- May 02, 2026
Staff Reporter | PNN
The International Monetary Fund (IMF) and the World Bank have proposed creating a separate unit to make public debt management more effective and transparent. They believe such an institution is necessary to reduce inconsistencies and coordination gaps in domestic debt management.
The recommendation came during a “Debt Management” workshop organized by the Ministry of Finance at the Secretariat on Monday, where the joint technical assistance mission presented its findings. According to the mission, debt management in Bangladesh is currently divided among several government agencies, making coordination and strategic decision-making complex. Furthermore, the absence of a central debt database or cash flow forecasting system makes it difficult to ensure cost-effectiveness and efficiency when borrowing.
The proposed separate unit would initially handle: domestic debt issuance, preparation of annual borrowing plans, coordination of auction calendars, risk assessment, and creation of a central debt database. The mission also suggested integrating existing information and systems.
It emphasized the importance of establishing a clear legal framework for debt management, defining borrowing authority, accountability, reporting, and transparency standards.
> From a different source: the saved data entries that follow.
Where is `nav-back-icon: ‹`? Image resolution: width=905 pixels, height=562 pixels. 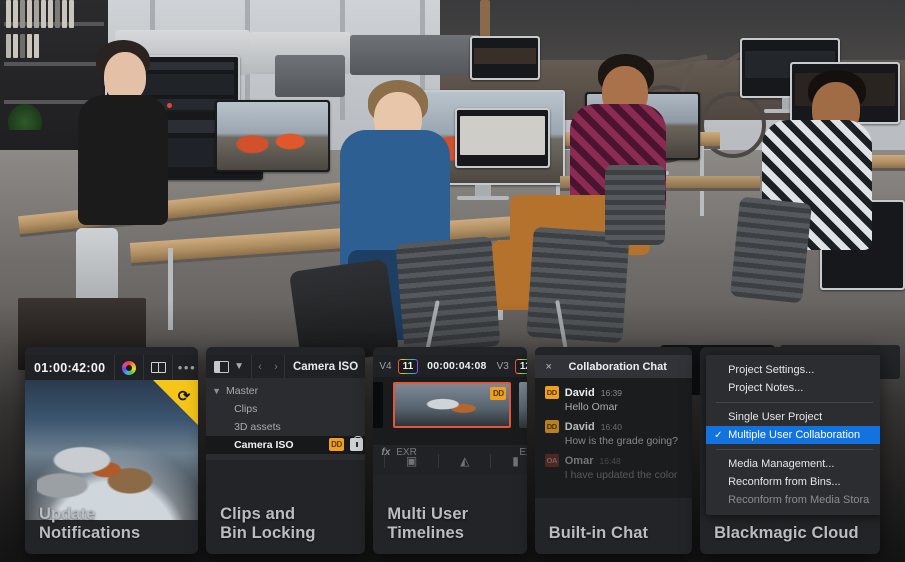 nav-back-icon: ‹ is located at coordinates (260, 367).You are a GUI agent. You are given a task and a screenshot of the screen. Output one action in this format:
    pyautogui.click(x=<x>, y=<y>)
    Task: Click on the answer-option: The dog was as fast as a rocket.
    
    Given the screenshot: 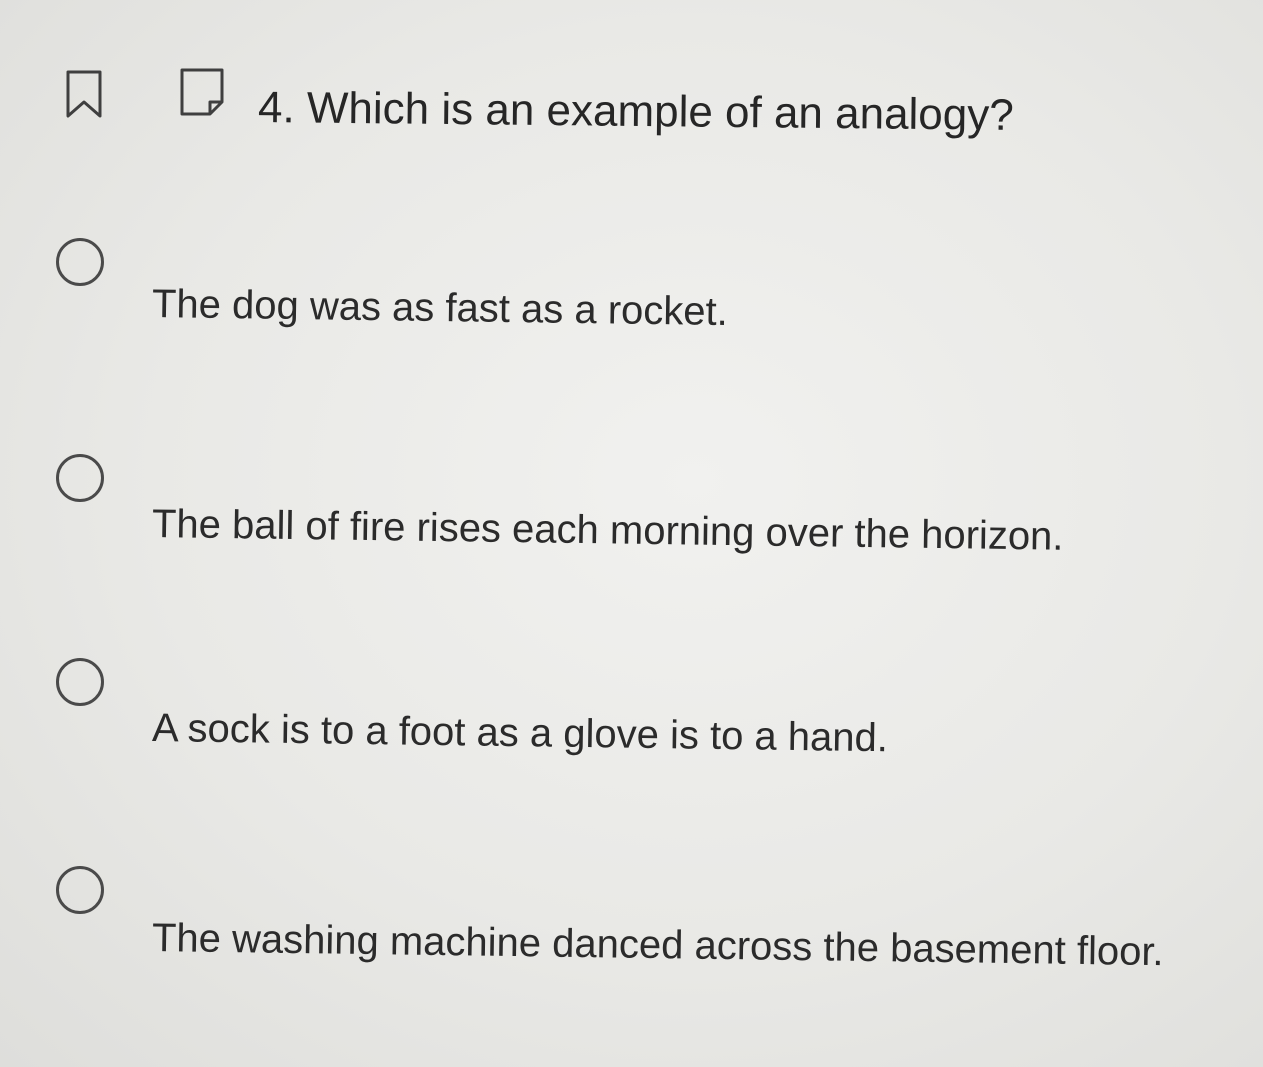 What is the action you would take?
    pyautogui.click(x=632, y=301)
    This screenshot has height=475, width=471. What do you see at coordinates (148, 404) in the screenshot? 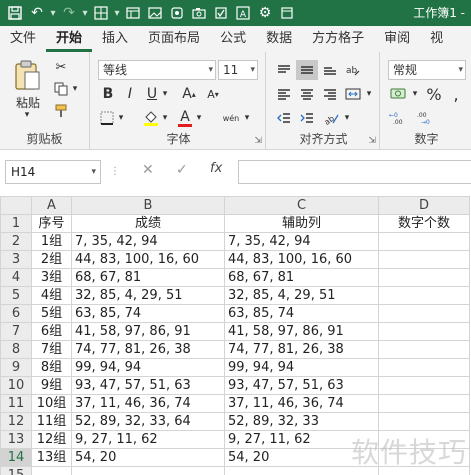
I see `cell-b: 37, 11, 46, 36, 74` at bounding box center [148, 404].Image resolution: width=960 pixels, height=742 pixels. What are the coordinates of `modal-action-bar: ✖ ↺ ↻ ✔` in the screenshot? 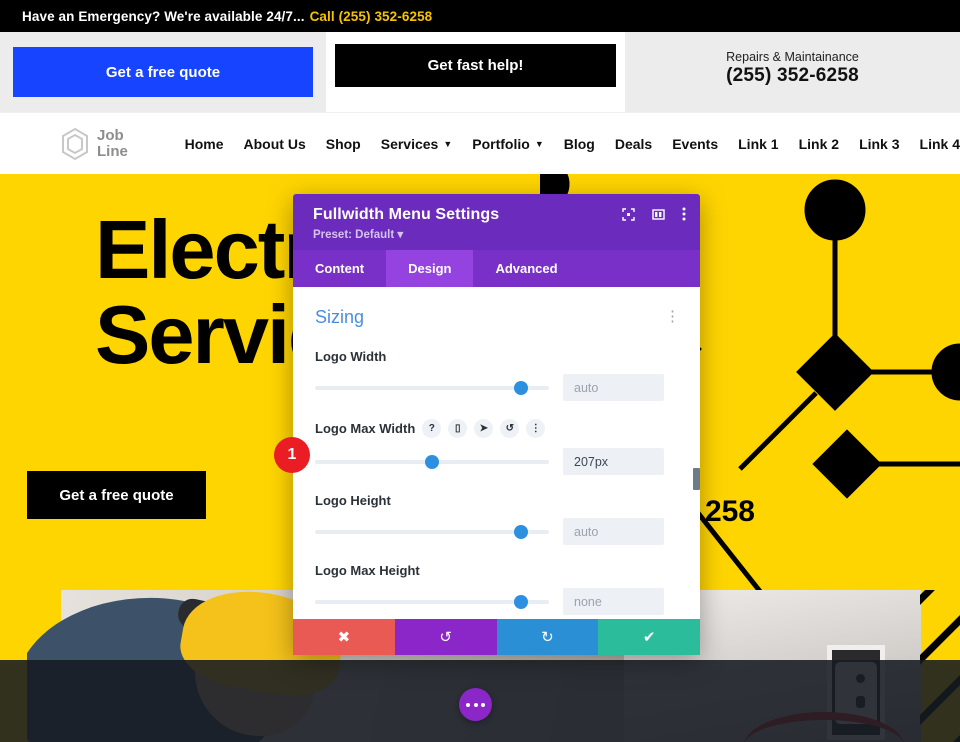 It's located at (496, 637).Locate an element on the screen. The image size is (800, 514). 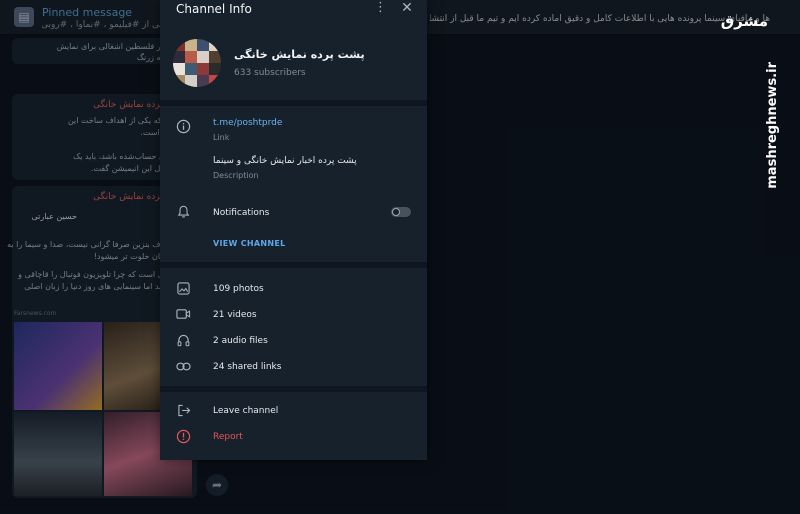
channel-link: t.me/poshtprde is located at coordinates (248, 123).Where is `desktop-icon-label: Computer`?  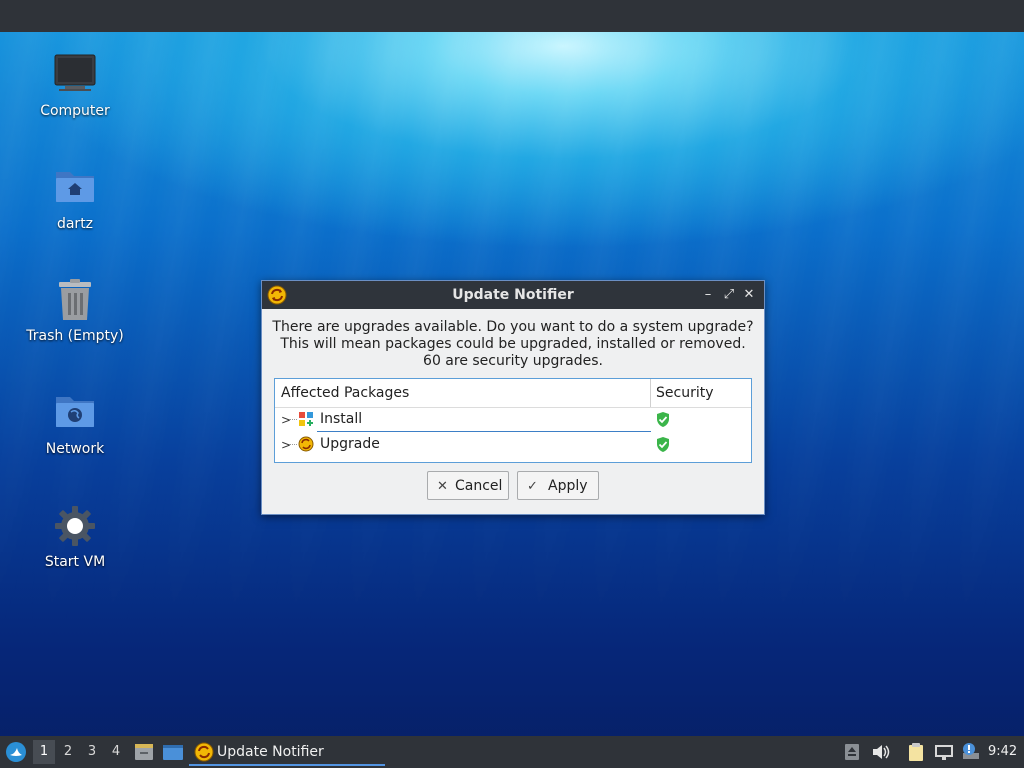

Recruiting professional staff, especially those experienced in capital markets, pricing, settlement operations, and risk management, is deemed essential.
The mission noted that, in the medium term, the proposed unit could gradually evolve into an autonomous institution responsible for debt oversight and investor relations. International experience since the 1980s shows that centralized debt management models reduce borrowing costs, improve financial transparency, and clearly separate debt management from monetary policy.